O “AMOR” DE UM BODE
Sim, isso mesmo, o “amor” de um bode!
Como pretexto para vos cumprimentar, de ir ao vosso encontro, tenho-vos enviado alguns dos meus “postais”, como, por exemplo, “O Douro sob o meu olhar”, "Vila Flor em dia de noivado”, “Vila do Conde é um poema”, etc. Hoje, com o mesmo objectivo, por muito estranho que vos pareça, imbuído de espírito de Natal, tenho o gosto de levar até vós mais um dos meus “postais” alusivo ao “amor”, solidariedade, companheirismo, em que o protagonista é este ruminante. Esses sentimentos que, pelo que presenciei, não são exclusivos dos humanos.
Como reformado, e como transmontano que se preza, cultivo um pequeno quintal num terreno contíguo à minha residência. Entre as diversas culturas que ali granjeio, como não podia deixar de ser, fiel aos costumes de Trás-os-Montes, plantei uma centena de pés de couves de penca, cuja finalidade, para alguns deles, era acompanharem o bacalhau na noite de consoada.
Ali próximo existe um campo a pousio, cujo proprietário, para evitar que o mato ali crescesse, autorizou um vizinho, depois deste vedar todo o perímetro do terreno com uma rede de arame, a colocar ali cerca de duas dezenas de ovelhas e meia dúzia de cabras, entre as quais o dito bode, a figura principal do enredo desta história.
As ovelhinhas, mais pachorrentas, limitaram-se sempre à área circunscrita pela cerca, enquanto que as cabras, lideradas pelo imponente e chifrudo bode, amarfanhavam a dita cerca com as patas e, “upa”, saltavam para fora e todos os terrenos limítrofes eram deles, incluindo, para minha “desgraça”, o meu bem tratado quintal.
Na minha ausência, para meu desgosto, os assaltos à minha horta sucederam-se, não obstante eu ter avisado o proprietário dos bichos, a ponto de todos os pés de pencas terem sido dizimados e, portanto, “nicles”, não há, este ano, daquela horta, couves para a consoada. Com uma selectividade cirúrgica, porfiaram fazer desaparecer apenas as couves de penca até à última folha, até ao tutano, ignorando as nabiças e as couves galegas ali existentes, provavelmente por terem um trago mais amargo.
Perante este quadro, tão cioso da minha horta, escusado será dizer o “pó” que eu apanhei aos caprinos que já não os podia “enxergar” e entre as pragas que lhes roguei, a mais benévola, era que uma alcateia de lobos por ali passasse e os devorasse. Descarregava a minha ira, algumas vezes, quando os via aproximar do quintal, correndo-os à pedrada.

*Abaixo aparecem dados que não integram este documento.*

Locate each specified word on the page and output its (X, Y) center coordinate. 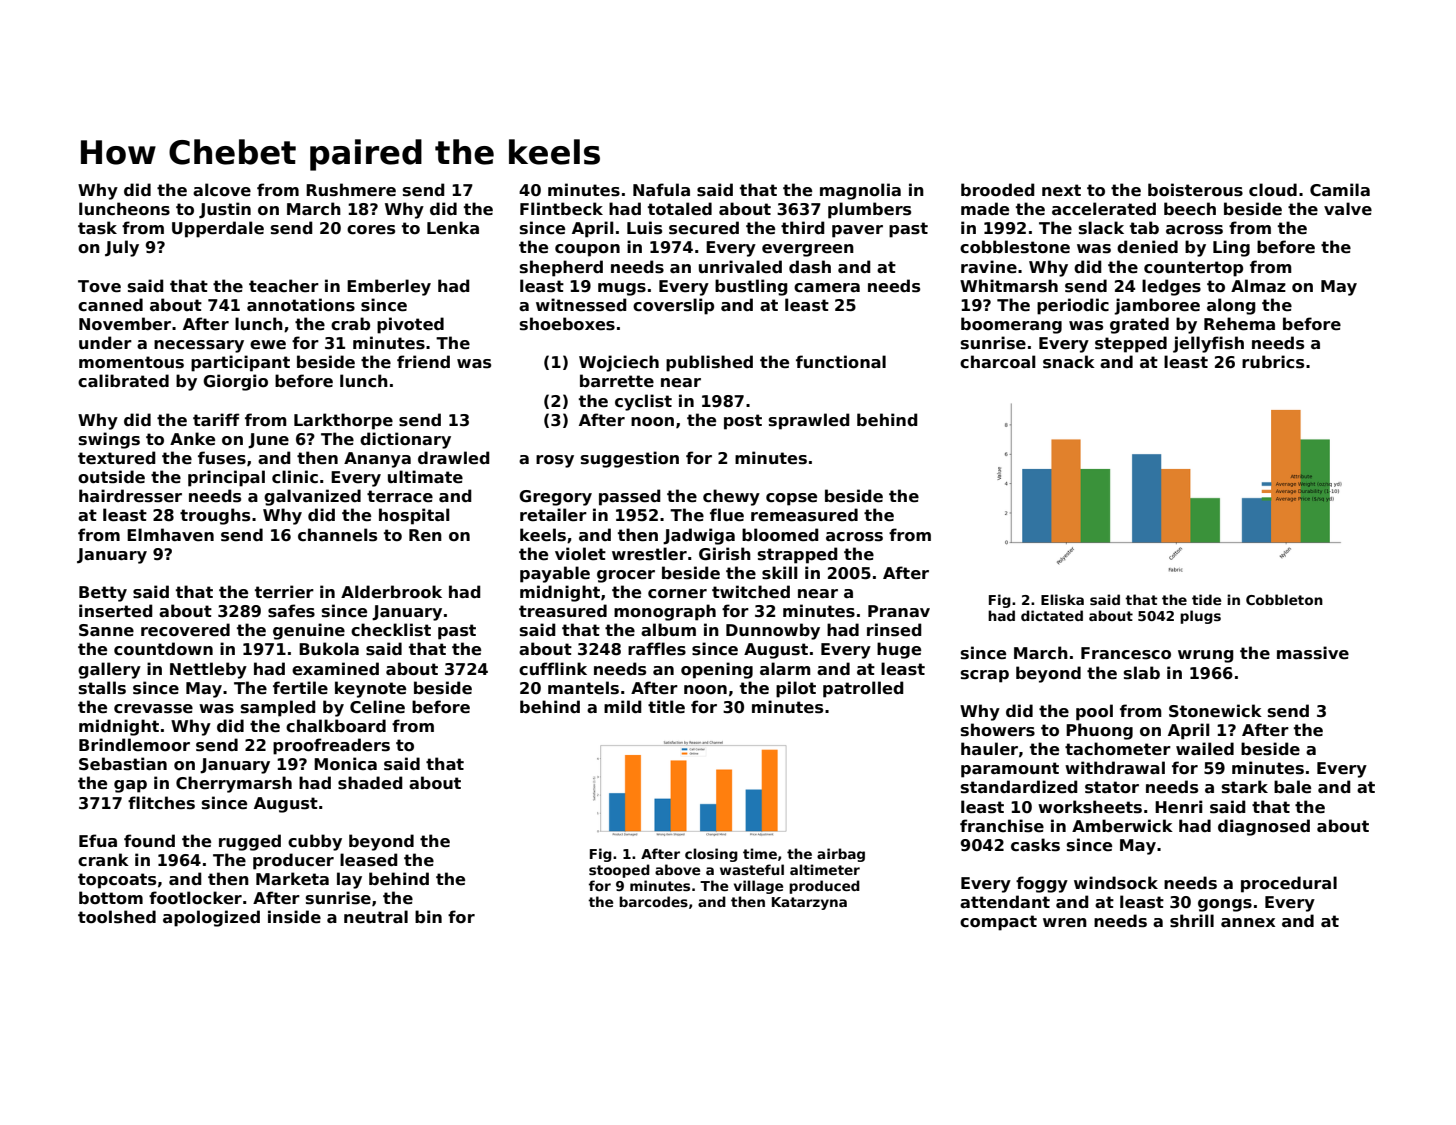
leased (369, 860)
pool (1094, 712)
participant (240, 363)
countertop (1193, 269)
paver (857, 231)
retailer (553, 515)
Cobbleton (1284, 599)
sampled (278, 708)
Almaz (1258, 285)
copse (791, 499)
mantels (583, 688)
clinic (295, 477)
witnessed (581, 305)
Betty (103, 594)
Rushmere (351, 190)
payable (555, 574)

Tal era a frequência das investidas, que até já tinha pesadelos de noite ao sonhar que as cabras me estavam a invadir a horta.
Recentemente, encontrando-me eu no mesmo quintal a proceder à sementeira de inverno, das favas e das ervilhas, constatei que uma das cabras, ao tentar transpor a rede da cerca, lutava para se desenvencilhar das malhas de arame que se lhe enlearam no pescoço e nos chifres. Quanto mais estrebuchava mais o garrote a apertava.
- Bem feito..., bem feito…, é para que te sirva de emenda para não vires cá para fora a abocanhar as couves dos outros - rejubilava eu em pensamento, enquanto a azougada cabra lutava cada vez com mais dificuldade, perante os berros desesperados do bode branco que a acompanhava e se movimentava inquieto de um lado para o outro, à sua volta, como a pedir ajuda para libertarem a companheira.
Como ninguém se aproximava, incluindo eu que estava ali próximo, o bode, continuando a berrar desatinadamente, correu pelo campo fora, para o extremo oposto, em direcção à residência do dono do terreno, deixando eu de o ver a partir do meio do percurso, por interposição de um bloco habitacional implantado junto ao terreno, facto que me intrigou e me fez ficar ainda mais atento àquela cena.
Ficou ali então a cabra sozinha a lutar com as malhas da rede, quase a sufocar, o que, não obstante a minha “raiva”, a minha indignação, pelo que já referi, com problemas de consciência, larguei a enxada e preparava-me para ir libertar o animal já prestes a abafar. Entretanto, volvidos alguns instantes, para minha surpresa, surgiu por detrás do referido prédio habitacional a esposa do proprietário do terreno em socorro da cabra, seguida do bode ainda a bramir como um desmamado.
Depois desta, muito a custo, a ter soltado das malhas da rede, ambos, a cabra e o bode, correram pelo campo fora como a festejarem a libertação.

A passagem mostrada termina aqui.